Source passage below:

Potato farmers report Pale Cyst Nematode success

Published 4:12 pm Thursday, June 19, 2025

Ray and Bryan Searle of Double S Farms near Shelley, Idaho. (Courtesy Double S Farms)

SHELLEY, Idaho — A potato field’s recent release from government regulation marks a milestone in the nearly two-decade battle against the Pale Cyst Nematode, farmer Bryan Searle said.

“This is the first field that has been released from this tight regulation in 19 years,” he said. “We are hopeful we can repeat that with some opportunities going forward.”

Pale Cyst Nematode was found in Idaho in 2006, prompting a major eradication effort. A serious invasive pest in potatoes, the nematode can cause up to 80% yield loss and can survive in soil for long periods, according to the University of Idaho.

Eradication efforts include quarantines and fumigation.

Searle and his son, Ray Searle, own Double S Farms. They grow potatoes for the fresh market, and grains, on about 1,000 acres.

In a May 6 letter to Double S, USDA’s Animal and Plant Health Inspection Service said the field “has successfully completed the deregulation protocol, a stepwise series of tests to demonstrate that the PCN infestation has been fully eradicated, allowing it to be released from federal regulation for PCN.” The letter applies to state and federal regulation.

The release of the 125-acre field from regulation dropped Double S Farms’ quarantined area to 75 acres, Bryan Searle said.

“The way that was done was through relationships Double S has” including with UI researchers, private crop consultants, the Idaho State Department of Agriculture and the state Potato Commission, he said. Through these relationships, a biofumigant formulated for canola elsewhere was put to use successfully.

“We’re hopeful this also can benefit other quarantined acres to also go down that path and be released from quarantine,” said Searle, who is Idaho Farm Bureau Federation president.

End of Source passage.
Source information below:

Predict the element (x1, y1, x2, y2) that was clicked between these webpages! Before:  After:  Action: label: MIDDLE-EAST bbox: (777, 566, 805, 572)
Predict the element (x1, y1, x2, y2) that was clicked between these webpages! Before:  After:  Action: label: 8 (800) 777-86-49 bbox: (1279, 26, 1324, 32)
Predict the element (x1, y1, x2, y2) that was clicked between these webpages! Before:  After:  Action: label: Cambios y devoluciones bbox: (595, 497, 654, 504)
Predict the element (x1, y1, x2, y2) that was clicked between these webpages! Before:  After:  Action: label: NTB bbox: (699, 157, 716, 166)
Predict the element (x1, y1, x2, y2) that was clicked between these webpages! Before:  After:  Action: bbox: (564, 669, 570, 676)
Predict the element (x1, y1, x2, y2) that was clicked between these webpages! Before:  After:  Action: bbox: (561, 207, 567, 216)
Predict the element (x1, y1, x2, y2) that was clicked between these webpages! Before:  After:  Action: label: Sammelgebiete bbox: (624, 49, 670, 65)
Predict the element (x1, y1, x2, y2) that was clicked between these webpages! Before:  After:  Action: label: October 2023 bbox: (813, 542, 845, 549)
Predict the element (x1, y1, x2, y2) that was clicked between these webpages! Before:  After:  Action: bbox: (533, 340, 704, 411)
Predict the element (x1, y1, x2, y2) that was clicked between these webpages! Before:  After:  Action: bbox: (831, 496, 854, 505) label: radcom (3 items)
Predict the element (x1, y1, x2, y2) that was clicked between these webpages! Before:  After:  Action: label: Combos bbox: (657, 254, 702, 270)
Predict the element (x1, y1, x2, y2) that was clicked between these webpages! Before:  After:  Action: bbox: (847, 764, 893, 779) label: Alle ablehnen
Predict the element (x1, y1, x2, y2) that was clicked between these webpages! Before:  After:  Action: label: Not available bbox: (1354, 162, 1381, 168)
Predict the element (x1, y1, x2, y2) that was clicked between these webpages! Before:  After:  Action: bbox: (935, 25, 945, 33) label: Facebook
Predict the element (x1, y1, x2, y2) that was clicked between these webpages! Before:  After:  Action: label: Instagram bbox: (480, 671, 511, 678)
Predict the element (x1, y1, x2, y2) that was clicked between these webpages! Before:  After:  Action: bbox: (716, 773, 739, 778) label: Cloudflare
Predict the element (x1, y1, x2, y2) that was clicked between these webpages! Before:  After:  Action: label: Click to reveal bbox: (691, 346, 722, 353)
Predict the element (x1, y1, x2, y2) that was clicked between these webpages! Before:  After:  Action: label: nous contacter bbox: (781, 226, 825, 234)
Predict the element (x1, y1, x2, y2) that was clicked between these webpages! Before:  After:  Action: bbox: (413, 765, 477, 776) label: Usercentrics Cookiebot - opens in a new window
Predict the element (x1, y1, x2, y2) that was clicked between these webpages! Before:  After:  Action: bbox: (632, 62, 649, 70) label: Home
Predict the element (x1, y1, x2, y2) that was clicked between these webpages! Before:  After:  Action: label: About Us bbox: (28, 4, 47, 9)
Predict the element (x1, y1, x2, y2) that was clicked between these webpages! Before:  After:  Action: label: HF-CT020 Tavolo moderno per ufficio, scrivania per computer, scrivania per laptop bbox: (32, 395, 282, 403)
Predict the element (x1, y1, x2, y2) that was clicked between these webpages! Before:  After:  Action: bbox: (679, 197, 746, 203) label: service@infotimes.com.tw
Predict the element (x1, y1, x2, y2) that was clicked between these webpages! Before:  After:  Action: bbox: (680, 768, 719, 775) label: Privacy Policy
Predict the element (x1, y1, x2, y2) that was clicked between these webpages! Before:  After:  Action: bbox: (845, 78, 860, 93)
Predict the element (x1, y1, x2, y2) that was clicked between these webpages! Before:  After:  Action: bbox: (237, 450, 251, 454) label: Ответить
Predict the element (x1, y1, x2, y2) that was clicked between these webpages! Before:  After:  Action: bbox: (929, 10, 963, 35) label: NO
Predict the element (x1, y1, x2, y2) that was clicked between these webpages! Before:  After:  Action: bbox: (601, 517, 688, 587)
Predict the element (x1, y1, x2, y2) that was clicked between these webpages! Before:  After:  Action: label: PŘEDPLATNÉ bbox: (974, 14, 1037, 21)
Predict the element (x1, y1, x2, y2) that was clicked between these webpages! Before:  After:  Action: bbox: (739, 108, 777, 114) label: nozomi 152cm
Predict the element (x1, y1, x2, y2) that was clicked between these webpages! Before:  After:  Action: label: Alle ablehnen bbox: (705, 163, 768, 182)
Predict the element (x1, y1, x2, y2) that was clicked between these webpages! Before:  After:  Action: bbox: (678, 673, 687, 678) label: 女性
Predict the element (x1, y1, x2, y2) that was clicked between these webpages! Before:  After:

End of Source information.

» What the exercise asks
Please write the next part of the nematode article, picking up after its last paragraph. These lines are separate material and have nothing to do with the nematode article.

» Written answer
Animal and Plant Health and the state agriculture department regulate infested fields where the nematode has been confirmed, and associated fields that may have been exposed to infested soil in the past such as by moving farm equipment between fields, according to APHIS.

APHIS periodically releases from regulation associated fields, but releasing an infested field, which must pass several rounds of tests, is rare, a USDA spokesperson said.

A greenhouse bioassay tests the nematode’s ability to hatch, feed and reproduce when cysts are placed near a growing host plant in a controlled environment. Fields must undergo three rounds of greenhouse bioassay to advance to the final deregulation stage: in-field bioassay.

At Double S Farms, the most recent effort to release the 125-acre field — leased from a neighbor in 2006 and found to have PCN after the Searles harvested their first crop there — lasted seven to eight years. Once during this period, they were progressing through the multi-year process but had to restart after a detection.

In mid-November, APHIS removed 42.8 acres from the regulated area in Bonneville County, Idaho, because PCN-associated fields completed a release protocol, according to an announcement from the agency. That left the regulated area in the state at just over 6,452 acres — 3,538 in infested fields and 2,914 in associated fields. At the time, the infested fields were in an 8.5-mile radius that spans a portion of northern Bingham County and southern Bonneville County.